- INSTRUCTIONS TO FOLLOW: Print nothing but the lines below starting at the line that holds "[راک‌استار گیمز از" and ending at the line that holds "سخت‌افزارمگ (1269, 2409)", including both, each exactly as written.

***** AVAILABLE RECORDS *****

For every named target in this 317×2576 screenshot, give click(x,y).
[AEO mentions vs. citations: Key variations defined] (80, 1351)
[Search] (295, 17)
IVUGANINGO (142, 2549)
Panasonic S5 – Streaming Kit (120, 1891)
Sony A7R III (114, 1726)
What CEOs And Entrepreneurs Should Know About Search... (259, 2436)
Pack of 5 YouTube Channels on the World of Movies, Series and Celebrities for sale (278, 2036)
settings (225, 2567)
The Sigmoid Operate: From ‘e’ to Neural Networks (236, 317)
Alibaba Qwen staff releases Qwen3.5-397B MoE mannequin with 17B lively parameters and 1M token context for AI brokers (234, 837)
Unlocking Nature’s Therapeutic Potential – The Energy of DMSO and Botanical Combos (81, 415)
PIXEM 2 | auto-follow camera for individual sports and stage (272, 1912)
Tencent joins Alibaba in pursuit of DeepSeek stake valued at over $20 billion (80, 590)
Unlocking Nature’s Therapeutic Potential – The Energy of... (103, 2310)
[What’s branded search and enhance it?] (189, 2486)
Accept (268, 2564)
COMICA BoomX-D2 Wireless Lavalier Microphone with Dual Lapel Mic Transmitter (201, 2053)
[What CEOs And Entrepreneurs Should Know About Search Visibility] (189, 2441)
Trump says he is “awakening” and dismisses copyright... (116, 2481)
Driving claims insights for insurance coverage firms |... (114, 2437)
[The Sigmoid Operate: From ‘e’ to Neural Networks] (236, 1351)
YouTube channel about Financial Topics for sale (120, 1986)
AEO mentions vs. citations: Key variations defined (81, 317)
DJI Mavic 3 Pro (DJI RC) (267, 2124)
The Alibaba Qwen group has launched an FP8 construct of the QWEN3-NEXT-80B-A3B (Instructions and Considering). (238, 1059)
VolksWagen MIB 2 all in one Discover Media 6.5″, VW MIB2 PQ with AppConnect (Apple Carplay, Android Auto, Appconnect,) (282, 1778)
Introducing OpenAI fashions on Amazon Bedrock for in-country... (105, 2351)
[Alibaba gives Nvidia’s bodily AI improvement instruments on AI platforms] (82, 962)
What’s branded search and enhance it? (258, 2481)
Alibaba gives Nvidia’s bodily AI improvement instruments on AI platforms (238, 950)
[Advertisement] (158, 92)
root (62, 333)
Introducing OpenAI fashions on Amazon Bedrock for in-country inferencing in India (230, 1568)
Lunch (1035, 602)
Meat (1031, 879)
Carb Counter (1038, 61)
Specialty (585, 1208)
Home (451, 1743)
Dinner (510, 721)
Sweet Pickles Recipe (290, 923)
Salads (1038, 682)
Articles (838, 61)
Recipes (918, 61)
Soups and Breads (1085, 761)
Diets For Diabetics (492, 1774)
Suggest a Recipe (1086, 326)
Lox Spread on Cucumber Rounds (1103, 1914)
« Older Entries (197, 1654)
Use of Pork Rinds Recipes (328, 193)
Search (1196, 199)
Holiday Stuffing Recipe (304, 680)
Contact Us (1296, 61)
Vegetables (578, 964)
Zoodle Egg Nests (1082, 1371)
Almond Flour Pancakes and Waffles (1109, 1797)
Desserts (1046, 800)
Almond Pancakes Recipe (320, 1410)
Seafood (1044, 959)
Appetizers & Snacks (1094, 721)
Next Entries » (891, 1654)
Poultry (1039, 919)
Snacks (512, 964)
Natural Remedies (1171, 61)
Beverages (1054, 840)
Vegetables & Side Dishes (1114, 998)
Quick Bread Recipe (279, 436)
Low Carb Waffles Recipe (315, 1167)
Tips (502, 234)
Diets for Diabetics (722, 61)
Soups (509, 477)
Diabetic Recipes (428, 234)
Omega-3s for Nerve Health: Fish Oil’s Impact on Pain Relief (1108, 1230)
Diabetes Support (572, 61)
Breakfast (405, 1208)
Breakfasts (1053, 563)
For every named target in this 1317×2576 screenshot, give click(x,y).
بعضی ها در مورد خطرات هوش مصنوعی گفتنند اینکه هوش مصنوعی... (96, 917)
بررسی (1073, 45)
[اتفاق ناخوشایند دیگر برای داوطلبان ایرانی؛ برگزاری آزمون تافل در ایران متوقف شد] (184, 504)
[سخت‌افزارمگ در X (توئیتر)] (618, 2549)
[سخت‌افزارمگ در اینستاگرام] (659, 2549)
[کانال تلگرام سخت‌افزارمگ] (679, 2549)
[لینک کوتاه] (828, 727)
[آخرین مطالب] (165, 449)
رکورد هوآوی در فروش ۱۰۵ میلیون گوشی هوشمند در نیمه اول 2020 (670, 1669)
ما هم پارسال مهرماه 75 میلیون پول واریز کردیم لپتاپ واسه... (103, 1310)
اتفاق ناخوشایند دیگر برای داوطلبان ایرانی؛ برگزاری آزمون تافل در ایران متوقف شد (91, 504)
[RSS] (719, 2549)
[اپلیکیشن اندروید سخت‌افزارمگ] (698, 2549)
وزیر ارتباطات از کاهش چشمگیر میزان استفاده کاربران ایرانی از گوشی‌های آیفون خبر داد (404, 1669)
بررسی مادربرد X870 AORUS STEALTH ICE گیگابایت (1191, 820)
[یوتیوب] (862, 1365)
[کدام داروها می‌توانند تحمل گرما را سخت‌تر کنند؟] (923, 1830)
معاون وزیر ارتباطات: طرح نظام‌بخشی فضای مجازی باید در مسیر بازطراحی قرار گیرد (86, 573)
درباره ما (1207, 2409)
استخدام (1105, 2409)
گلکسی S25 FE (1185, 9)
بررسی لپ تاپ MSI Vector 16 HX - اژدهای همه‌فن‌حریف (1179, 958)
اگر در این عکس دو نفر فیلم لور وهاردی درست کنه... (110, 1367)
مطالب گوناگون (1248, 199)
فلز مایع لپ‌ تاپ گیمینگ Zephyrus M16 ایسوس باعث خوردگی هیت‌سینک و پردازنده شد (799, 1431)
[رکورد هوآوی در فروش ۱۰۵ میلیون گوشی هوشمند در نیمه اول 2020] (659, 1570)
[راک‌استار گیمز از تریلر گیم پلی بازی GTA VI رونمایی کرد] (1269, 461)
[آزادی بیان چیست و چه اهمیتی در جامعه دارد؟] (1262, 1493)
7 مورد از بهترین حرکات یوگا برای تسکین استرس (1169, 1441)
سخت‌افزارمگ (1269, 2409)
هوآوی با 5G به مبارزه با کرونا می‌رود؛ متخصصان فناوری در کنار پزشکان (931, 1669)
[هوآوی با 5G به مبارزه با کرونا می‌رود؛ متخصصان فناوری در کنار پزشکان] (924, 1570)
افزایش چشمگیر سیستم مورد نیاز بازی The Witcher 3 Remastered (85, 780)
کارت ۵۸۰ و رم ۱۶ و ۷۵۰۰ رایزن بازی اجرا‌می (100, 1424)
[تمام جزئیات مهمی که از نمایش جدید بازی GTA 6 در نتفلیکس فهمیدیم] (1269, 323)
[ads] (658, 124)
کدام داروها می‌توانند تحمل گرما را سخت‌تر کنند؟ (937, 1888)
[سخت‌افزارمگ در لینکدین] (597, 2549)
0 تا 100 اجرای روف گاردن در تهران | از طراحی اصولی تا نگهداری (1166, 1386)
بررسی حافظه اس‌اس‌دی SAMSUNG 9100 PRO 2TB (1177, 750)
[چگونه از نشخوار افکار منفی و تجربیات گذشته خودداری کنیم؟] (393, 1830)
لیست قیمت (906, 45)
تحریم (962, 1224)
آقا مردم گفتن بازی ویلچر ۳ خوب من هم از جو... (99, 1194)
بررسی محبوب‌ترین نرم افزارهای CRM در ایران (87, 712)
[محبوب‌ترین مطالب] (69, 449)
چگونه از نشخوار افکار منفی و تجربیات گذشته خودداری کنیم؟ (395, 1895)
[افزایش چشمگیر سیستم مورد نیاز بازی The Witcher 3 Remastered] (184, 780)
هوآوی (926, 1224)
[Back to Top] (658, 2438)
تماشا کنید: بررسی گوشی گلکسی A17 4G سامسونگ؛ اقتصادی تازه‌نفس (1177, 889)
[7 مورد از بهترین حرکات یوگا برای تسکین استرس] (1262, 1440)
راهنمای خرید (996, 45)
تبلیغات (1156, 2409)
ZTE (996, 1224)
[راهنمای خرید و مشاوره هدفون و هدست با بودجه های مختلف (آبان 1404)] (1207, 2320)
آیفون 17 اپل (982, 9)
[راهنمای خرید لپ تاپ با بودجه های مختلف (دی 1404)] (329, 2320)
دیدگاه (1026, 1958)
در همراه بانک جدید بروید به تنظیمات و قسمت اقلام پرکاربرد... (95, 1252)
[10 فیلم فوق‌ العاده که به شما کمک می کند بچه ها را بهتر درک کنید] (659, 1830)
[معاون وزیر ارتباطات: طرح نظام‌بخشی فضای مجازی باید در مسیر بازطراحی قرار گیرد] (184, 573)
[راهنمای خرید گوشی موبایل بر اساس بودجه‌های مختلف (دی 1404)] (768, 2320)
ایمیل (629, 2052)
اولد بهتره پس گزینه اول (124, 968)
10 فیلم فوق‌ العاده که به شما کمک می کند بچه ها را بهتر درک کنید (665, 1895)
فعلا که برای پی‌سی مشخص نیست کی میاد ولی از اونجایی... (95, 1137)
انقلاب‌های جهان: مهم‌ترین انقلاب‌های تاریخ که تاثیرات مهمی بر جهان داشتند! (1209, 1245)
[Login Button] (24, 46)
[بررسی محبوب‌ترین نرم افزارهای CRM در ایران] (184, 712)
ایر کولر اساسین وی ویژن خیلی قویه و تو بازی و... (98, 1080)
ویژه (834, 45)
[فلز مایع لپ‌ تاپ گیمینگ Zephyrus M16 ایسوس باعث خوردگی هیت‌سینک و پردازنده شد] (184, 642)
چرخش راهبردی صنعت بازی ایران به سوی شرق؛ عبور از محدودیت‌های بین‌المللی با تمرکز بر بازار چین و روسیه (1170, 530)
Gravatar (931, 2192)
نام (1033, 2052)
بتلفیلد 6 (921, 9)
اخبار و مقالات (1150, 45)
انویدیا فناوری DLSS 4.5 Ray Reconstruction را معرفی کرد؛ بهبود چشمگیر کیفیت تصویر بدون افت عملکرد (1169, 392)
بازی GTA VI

*****

- EXERCISE RESPONSE:
[راک‌استار گیمز از تریلر گیم پلی بازی GTA VI رونمایی کرد] (1269, 461)
[آزادی بیان چیست و چه اهمیتی در جامعه دارد؟] (1262, 1493)
7 مورد از بهترین حرکات یوگا برای تسکین استرس (1169, 1441)
سخت‌افزارمگ (1269, 2409)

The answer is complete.